→ EXERCISE REQUIREMENTS
Only one stretch of the data below is needed. Output the lines from the one with "Blocked Toilets Rhiwbina (88, 1517)" up to and including the one with "Americas Best Small House Plans (29, 2406)", exactly as they stand.
+-------+
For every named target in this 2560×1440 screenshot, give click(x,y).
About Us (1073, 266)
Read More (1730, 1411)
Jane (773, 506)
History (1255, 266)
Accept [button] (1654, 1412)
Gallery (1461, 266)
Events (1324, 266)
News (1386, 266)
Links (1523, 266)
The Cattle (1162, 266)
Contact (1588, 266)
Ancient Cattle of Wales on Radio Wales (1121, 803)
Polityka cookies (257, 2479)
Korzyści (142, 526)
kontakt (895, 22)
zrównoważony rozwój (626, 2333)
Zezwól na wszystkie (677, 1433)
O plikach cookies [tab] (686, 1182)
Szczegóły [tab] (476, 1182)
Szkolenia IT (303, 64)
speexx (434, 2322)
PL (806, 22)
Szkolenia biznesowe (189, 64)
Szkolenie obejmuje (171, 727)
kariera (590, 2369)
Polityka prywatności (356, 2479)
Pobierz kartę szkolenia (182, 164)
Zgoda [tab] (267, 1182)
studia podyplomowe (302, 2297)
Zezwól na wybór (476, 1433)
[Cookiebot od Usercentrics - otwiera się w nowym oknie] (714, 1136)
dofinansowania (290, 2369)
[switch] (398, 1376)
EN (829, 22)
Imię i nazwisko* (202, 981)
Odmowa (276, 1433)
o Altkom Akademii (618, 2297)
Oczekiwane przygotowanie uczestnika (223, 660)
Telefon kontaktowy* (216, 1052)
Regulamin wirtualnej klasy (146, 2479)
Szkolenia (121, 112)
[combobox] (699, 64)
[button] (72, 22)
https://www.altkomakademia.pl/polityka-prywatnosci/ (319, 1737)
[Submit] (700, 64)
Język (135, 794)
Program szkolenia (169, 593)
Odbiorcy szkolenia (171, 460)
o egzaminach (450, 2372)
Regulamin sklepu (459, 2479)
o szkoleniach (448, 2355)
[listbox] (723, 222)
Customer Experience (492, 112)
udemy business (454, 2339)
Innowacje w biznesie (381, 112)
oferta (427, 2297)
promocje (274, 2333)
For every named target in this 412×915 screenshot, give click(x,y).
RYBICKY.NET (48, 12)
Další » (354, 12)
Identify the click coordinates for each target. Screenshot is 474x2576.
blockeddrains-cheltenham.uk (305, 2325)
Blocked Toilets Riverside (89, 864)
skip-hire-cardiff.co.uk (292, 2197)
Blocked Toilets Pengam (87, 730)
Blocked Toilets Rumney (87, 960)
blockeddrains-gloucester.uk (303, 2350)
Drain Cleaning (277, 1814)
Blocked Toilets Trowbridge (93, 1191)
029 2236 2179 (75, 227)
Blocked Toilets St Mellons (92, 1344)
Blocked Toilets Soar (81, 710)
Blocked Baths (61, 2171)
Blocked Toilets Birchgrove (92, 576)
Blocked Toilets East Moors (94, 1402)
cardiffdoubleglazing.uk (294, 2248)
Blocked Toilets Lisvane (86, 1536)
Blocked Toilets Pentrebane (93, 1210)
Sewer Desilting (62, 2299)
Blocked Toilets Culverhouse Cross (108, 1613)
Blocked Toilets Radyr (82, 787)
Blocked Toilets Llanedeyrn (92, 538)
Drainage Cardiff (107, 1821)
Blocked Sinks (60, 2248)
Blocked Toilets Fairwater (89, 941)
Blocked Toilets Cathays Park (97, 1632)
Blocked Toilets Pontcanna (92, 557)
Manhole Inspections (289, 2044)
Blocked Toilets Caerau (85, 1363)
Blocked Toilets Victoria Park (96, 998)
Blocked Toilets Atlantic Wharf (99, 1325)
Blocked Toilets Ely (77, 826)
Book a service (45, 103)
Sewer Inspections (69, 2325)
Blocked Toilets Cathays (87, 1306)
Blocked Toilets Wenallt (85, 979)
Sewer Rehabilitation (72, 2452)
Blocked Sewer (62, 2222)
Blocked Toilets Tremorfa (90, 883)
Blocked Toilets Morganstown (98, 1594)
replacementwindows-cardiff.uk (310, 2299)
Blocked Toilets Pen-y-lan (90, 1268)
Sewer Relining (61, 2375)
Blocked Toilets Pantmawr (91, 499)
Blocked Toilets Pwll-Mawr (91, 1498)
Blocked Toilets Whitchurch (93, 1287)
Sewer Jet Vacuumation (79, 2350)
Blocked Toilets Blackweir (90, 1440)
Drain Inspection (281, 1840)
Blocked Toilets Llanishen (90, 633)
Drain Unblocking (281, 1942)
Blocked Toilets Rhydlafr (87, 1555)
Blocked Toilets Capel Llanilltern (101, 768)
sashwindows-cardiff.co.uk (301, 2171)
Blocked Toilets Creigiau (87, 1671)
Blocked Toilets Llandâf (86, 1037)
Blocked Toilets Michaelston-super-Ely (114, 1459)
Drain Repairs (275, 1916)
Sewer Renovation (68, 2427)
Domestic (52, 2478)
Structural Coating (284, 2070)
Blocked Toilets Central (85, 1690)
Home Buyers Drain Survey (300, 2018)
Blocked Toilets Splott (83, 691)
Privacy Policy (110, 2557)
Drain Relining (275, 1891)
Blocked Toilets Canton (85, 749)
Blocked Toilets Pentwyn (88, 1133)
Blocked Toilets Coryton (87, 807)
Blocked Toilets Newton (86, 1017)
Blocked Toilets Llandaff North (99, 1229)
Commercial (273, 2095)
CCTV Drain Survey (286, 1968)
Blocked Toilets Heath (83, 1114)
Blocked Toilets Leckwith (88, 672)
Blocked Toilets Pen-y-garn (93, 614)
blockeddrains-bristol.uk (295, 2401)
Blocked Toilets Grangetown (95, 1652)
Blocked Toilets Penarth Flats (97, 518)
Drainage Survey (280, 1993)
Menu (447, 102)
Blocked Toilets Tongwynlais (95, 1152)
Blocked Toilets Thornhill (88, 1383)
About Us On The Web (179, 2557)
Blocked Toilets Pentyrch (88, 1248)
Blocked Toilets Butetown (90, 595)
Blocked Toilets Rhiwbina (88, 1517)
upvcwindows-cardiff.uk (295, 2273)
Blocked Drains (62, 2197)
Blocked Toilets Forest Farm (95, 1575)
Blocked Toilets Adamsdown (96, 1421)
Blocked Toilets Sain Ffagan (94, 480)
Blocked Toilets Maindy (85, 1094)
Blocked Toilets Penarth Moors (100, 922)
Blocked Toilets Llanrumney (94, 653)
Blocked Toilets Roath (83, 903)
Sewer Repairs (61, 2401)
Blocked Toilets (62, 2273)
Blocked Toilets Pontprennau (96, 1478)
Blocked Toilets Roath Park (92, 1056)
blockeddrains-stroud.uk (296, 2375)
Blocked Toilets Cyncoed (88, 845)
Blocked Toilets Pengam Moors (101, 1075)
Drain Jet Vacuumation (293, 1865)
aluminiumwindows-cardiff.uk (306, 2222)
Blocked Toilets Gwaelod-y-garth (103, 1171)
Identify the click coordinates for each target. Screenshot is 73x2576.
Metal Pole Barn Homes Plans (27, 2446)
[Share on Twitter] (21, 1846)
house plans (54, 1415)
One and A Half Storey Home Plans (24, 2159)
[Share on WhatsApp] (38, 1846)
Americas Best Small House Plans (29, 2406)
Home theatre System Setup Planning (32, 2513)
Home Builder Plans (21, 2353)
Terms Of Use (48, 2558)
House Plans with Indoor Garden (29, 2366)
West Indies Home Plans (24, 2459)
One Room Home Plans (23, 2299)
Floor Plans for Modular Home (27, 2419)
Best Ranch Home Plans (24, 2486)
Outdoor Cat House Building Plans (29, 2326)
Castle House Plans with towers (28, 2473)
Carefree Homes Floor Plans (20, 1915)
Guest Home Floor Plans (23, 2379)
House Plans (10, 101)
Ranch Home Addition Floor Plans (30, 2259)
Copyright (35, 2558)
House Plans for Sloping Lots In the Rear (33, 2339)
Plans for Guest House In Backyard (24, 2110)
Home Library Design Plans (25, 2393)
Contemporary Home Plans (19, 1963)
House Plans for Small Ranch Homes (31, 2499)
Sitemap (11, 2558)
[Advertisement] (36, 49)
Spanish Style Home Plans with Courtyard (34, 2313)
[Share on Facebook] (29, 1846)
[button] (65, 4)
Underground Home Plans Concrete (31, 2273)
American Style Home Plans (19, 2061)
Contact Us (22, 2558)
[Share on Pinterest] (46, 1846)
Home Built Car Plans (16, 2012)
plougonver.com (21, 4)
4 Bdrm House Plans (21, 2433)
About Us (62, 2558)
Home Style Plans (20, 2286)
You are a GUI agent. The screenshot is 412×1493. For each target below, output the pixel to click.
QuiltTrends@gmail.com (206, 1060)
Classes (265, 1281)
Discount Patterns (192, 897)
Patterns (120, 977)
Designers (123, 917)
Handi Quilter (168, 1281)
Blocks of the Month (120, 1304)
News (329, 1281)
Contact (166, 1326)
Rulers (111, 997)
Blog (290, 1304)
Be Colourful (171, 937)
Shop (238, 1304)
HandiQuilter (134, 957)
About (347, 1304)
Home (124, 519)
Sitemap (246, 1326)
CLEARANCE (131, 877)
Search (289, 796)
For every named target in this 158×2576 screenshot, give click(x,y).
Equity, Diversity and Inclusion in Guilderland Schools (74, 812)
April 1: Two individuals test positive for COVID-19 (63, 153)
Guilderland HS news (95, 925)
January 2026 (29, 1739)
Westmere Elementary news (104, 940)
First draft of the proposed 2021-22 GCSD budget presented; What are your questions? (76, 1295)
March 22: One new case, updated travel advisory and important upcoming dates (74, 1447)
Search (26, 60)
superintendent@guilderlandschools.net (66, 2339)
+-------+
→ TASK OUTPUT
Blocked Toilets Rhiwbina (88, 1517)
upvcwindows-cardiff.uk (295, 2273)
Blocked Drains (62, 2197)
Blocked Toilets Forest Farm (95, 1575)
Blocked Toilets Adamsdown (96, 1421)
Blocked Toilets Sain Ffagan (94, 480)
Blocked Toilets Maindy (85, 1094)
Blocked Toilets Penarth Moors (100, 922)
Blocked Toilets Llanrumney (94, 653)
Blocked Toilets Roath (83, 903)
Sewer Repairs (61, 2401)
Blocked Toilets (62, 2273)
Blocked Toilets Pontprennau (96, 1478)
Blocked Toilets Roath Park (92, 1056)
blockeddrains-stroud.uk (296, 2375)
Blocked Toilets Cyncoed (88, 845)
Blocked Toilets Pengam Moors (101, 1075)
Drain Jet Vacuumation (293, 1865)
aluminiumwindows-cardiff.uk (306, 2222)
Blocked Toilets Gwaelod-y-garth (103, 1171)
Identify the click coordinates for each target. Screenshot is 73x2576.
Metal Pole Barn Homes Plans (27, 2446)
[Share on Twitter] (21, 1846)
house plans (54, 1415)
One and A Half Storey Home Plans (24, 2159)
[Share on WhatsApp] (38, 1846)
Americas Best Small House Plans (29, 2406)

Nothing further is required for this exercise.